Package org.keycloak.spi.infinispan

Interface JGroupsCertificateProvider

All Superinterfaces:

Provider

All Known Implementing Classes:

DatabaseJGroupsCertificateProvider, FileJGroupsCertificateProvider

public interface JGroupsCertificateProvider
extends Provider

A Provider for the TLS certificate for JGroups communication.

Implementation notes

If the method isEnabled() returns true, then the implementation must also implement keyManager() and trustManager().

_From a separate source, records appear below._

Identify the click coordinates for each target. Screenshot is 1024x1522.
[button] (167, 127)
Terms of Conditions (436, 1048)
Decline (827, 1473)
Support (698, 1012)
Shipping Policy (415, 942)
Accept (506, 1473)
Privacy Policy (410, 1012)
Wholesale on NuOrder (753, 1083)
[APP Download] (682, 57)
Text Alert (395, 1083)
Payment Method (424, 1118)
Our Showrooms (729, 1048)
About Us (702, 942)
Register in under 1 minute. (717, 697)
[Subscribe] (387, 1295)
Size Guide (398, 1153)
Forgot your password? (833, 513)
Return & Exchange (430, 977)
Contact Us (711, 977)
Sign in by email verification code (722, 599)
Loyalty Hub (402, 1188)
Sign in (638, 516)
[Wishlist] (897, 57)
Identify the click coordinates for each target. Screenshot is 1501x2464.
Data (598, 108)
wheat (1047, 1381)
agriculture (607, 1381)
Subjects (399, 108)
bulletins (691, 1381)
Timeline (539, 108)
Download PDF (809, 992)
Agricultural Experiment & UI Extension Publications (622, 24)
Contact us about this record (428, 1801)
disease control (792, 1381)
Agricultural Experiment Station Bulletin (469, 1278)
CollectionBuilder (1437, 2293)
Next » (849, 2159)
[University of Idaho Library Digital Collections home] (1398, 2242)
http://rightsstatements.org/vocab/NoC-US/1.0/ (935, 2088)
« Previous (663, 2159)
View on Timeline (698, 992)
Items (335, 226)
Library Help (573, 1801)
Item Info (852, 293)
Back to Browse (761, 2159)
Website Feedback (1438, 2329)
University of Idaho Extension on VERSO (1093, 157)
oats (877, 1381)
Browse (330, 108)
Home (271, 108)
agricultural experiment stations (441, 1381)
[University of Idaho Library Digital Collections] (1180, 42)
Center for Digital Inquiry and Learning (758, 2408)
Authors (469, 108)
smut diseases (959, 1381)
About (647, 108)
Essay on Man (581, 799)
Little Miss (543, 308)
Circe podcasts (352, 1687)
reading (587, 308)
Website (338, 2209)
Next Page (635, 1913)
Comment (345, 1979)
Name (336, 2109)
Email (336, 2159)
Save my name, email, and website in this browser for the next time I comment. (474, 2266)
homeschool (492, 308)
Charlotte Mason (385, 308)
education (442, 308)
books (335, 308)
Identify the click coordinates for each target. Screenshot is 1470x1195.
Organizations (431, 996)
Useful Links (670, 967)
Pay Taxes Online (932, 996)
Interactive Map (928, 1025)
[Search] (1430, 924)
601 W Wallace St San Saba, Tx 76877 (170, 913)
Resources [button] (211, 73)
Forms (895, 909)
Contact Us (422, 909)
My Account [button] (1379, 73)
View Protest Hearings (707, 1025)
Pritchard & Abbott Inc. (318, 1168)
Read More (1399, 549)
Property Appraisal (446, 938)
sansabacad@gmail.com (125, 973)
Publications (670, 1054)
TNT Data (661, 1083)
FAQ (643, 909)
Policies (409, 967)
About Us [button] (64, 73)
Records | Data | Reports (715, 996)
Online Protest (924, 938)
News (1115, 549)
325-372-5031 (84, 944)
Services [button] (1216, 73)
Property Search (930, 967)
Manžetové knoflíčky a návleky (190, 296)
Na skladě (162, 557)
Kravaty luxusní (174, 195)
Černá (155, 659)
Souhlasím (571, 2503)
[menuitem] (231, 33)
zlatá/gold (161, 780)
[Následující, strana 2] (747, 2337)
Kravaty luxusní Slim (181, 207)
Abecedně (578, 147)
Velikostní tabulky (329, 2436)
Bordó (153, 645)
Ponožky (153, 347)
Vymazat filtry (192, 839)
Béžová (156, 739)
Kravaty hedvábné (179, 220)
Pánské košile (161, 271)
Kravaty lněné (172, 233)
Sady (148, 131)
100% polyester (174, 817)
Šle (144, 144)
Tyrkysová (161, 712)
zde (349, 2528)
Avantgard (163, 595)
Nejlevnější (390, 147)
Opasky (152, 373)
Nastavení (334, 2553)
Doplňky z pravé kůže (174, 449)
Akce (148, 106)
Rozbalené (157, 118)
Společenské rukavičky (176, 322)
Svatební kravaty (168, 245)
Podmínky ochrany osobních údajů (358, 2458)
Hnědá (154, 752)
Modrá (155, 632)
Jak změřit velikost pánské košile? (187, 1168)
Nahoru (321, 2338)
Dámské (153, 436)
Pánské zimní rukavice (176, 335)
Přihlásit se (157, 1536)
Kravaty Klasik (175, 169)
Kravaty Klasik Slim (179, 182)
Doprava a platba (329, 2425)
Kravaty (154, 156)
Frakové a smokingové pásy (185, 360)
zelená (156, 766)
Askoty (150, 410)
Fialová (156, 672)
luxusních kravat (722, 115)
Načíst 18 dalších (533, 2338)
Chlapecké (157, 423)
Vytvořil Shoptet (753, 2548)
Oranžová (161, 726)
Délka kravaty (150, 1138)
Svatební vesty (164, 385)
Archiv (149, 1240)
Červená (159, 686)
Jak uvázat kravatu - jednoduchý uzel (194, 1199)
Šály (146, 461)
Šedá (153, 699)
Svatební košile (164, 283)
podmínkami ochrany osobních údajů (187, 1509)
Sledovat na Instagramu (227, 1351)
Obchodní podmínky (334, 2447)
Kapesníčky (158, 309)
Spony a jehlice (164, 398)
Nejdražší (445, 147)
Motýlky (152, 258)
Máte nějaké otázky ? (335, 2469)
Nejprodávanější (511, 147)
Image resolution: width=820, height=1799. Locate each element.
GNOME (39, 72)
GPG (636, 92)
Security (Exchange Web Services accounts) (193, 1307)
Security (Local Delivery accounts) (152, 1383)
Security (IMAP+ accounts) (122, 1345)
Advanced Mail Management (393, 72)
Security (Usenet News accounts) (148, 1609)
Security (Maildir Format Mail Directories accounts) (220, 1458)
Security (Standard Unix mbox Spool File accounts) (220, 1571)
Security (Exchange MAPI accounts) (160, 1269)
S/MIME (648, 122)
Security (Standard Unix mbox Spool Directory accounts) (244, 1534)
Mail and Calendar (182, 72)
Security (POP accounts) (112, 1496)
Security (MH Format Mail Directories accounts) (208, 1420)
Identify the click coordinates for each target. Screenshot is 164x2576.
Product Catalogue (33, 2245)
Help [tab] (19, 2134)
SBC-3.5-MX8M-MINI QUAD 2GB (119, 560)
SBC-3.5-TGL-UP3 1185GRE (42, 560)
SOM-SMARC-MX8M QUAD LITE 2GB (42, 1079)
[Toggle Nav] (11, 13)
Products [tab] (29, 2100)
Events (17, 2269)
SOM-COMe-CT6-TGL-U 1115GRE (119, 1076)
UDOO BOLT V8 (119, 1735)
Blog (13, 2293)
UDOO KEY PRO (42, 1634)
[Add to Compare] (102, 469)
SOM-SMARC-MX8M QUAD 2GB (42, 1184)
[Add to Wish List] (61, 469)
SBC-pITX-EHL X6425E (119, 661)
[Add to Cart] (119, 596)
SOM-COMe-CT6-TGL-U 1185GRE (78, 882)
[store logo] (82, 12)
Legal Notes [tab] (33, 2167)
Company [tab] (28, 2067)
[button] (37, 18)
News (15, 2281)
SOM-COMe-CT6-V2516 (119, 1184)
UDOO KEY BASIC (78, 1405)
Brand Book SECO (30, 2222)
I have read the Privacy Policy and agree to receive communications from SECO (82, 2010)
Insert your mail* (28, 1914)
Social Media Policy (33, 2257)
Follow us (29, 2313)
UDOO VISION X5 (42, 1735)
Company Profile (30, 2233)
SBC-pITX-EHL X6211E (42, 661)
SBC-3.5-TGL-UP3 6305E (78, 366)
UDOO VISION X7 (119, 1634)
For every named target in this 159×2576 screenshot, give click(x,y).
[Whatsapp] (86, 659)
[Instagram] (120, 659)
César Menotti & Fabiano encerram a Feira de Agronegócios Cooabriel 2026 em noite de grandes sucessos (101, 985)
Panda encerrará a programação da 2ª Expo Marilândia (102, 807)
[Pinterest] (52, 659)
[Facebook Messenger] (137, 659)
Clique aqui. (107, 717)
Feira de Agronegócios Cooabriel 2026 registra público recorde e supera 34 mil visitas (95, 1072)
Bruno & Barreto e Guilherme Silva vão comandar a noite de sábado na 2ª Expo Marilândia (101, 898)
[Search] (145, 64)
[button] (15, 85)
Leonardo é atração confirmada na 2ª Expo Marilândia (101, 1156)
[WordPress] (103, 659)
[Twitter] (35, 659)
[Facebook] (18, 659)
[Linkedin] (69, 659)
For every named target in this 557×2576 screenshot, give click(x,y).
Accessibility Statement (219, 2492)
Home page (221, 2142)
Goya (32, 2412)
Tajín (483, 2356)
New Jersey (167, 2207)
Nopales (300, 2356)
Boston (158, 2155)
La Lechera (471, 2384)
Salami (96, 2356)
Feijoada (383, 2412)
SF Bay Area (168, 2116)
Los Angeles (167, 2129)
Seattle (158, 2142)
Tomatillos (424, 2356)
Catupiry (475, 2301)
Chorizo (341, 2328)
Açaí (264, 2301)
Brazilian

If the method supportRotateAndReload() returns true, then the implementation must also implement rotateCertificate(), reloadCertificate() and nextRotation().

Field Summary

Fields

Modifier and Type	Field	Description
static final JGroupsCertificateProvider	DISABLED

Method Summary

Modifier and Type	Method	Description
default void	close()
default boolean	isEnabled()
default KeyManager	keyManager()	Returns a managed KeyManager.
default Duration	nextRotation()	Returns when the next certificate rotation is required.
default void	reloadCertificate()	Reloads the most recent certificate and apply it to the KeyManager and TrustManager.
default void	rotateCertificate()	A new certificate must be generated.
default boolean	supportRotateAndReload()
default TrustManager	trustManager()	Returns a managed TrustManager.

Field Details

DISABLED

static final JGroupsCertificateProvider DISABLED

Method Details

rotateCertificate

default void rotateCertificate()

A new certificate must be generated.

The generated certificate should not be used immediately, but only after reloadCertificate() is invoked.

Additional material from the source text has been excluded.